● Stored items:

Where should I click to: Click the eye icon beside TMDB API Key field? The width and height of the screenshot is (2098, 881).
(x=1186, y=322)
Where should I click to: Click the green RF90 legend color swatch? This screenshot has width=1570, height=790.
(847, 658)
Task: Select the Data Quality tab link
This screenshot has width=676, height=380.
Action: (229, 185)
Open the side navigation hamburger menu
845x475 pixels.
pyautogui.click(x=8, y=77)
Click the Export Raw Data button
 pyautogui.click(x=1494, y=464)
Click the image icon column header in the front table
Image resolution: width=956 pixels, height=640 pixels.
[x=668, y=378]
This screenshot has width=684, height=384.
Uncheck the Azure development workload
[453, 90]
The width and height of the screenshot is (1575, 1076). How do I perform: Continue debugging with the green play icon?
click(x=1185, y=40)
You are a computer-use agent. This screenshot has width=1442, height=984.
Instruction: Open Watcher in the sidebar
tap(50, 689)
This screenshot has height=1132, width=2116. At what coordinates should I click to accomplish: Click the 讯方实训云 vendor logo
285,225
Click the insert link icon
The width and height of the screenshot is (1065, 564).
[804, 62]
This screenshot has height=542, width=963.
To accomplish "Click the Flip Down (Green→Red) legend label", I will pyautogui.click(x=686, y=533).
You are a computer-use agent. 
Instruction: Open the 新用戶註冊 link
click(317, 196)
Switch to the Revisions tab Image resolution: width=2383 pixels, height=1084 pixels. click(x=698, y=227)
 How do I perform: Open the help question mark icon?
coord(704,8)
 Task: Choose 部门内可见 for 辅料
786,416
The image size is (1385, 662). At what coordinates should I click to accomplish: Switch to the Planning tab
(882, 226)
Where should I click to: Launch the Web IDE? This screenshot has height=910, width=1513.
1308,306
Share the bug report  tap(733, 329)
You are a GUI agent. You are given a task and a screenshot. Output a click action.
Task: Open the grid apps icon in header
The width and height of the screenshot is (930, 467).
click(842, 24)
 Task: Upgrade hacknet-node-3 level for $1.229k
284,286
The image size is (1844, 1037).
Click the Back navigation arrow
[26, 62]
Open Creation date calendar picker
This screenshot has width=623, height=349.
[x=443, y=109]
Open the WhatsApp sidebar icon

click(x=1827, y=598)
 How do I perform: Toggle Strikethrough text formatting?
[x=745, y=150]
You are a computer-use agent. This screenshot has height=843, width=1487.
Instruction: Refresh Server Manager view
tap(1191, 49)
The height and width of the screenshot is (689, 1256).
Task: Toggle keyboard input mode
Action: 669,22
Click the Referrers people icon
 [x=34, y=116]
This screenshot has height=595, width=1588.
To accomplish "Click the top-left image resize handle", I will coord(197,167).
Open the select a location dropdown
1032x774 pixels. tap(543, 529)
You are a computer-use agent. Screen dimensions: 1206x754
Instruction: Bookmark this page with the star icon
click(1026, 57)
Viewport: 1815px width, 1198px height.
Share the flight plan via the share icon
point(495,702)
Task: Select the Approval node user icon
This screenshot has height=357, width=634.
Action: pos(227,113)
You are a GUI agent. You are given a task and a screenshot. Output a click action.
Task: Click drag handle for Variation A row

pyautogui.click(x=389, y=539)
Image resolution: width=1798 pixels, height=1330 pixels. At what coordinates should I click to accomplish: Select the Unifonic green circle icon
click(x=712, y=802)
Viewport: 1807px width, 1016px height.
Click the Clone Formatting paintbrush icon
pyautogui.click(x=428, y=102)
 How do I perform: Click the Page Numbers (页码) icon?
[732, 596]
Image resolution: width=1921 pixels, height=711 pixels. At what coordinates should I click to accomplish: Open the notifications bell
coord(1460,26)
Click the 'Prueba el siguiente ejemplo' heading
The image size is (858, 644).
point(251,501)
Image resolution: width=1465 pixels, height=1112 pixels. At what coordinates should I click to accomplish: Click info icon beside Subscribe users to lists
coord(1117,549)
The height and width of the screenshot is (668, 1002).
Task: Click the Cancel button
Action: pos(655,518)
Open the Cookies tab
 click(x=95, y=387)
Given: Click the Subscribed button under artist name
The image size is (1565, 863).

● Exercise goal:
Each entry shown above should be transcribed exactly as written.

● Response to the task:
Where should I click to: Click the eye icon beside TMDB API Key field? The width and height of the screenshot is (2098, 881).
(x=1186, y=322)
Where should I click to: Click the green RF90 legend color swatch? This screenshot has width=1570, height=790.
(847, 658)
Task: Select the Data Quality tab link
This screenshot has width=676, height=380.
Action: (229, 185)
Open the side navigation hamburger menu
845x475 pixels.
pyautogui.click(x=8, y=77)
Click the Export Raw Data button
 pyautogui.click(x=1494, y=464)
Click the image icon column header in the front table
Image resolution: width=956 pixels, height=640 pixels.
[x=668, y=378]
This screenshot has width=684, height=384.
Uncheck the Azure development workload
[453, 90]
The width and height of the screenshot is (1575, 1076). How do I perform: Continue debugging with the green play icon?
click(x=1185, y=40)
You are a computer-use agent. This screenshot has width=1442, height=984.
Instruction: Open Watcher in the sidebar
tap(50, 689)
This screenshot has height=1132, width=2116. At what coordinates should I click to accomplish: Click the 讯方实训云 vendor logo
285,225
Click the insert link icon
The width and height of the screenshot is (1065, 564).
[804, 62]
This screenshot has height=542, width=963.
To accomplish "Click the Flip Down (Green→Red) legend label", I will pyautogui.click(x=686, y=533).
You are a computer-use agent. 
Instruction: Open the 新用戶註冊 link
click(317, 196)
Switch to the Revisions tab Image resolution: width=2383 pixels, height=1084 pixels. click(x=698, y=227)
 How do I perform: Open the help question mark icon?
coord(704,8)
 Task: Choose 部门内可见 for 辅料
786,416
The image size is (1385, 662). At what coordinates should I click to accomplish: Switch to the Planning tab
(882, 226)
Where should I click to: Launch the Web IDE? This screenshot has height=910, width=1513.
1308,306
Share the bug report  tap(733, 329)
You are a GUI agent. You are given a task and a screenshot. Output a click action.
Task: Open the grid apps icon in header
The width and height of the screenshot is (930, 467).
click(842, 24)
 Task: Upgrade hacknet-node-3 level for $1.229k
284,286
The image size is (1844, 1037).
Click the Back navigation arrow
[26, 62]
Open Creation date calendar picker
This screenshot has width=623, height=349.
[x=443, y=109]
Open the WhatsApp sidebar icon

click(x=1827, y=598)
 How do I perform: Toggle Strikethrough text formatting?
[x=745, y=150]
You are a computer-use agent. This screenshot has height=843, width=1487.
Instruction: Refresh Server Manager view
tap(1191, 49)
The height and width of the screenshot is (689, 1256).
Task: Toggle keyboard input mode
Action: 669,22
Click the Referrers people icon
 [x=34, y=116]
This screenshot has height=595, width=1588.
To accomplish "Click the top-left image resize handle", I will coord(197,167).
Open the select a location dropdown
1032x774 pixels. tap(543, 529)
You are a computer-use agent. Screen dimensions: 1206x754
Instruction: Bookmark this page with the star icon
click(1026, 57)
Viewport: 1815px width, 1198px height.
Share the flight plan via the share icon
point(495,702)
Task: Select the Approval node user icon
This screenshot has height=357, width=634.
Action: pos(227,113)
You are a GUI agent. You are given a task and a screenshot. Output a click action.
Task: Click drag handle for Variation A row

pyautogui.click(x=389, y=539)
Image resolution: width=1798 pixels, height=1330 pixels. At what coordinates should I click to accomplish: Select the Unifonic green circle icon
click(x=712, y=802)
Viewport: 1807px width, 1016px height.
Click the Clone Formatting paintbrush icon
pyautogui.click(x=428, y=102)
 How do I perform: Click the Page Numbers (页码) icon?
[732, 596]
Image resolution: width=1921 pixels, height=711 pixels. At what coordinates should I click to accomplish: Open the notifications bell
coord(1460,26)
Click the 'Prueba el siguiente ejemplo' heading
The image size is (858, 644).
point(251,501)
Image resolution: width=1465 pixels, height=1112 pixels. At what coordinates should I click to accomplish: Click info icon beside Subscribe users to lists
coord(1117,549)
The height and width of the screenshot is (668, 1002).
Task: Click the Cancel button
Action: pos(655,518)
Open the Cookies tab
 click(x=95, y=387)
Given: Click the Subscribed button under artist name
The image size is (1565, 863).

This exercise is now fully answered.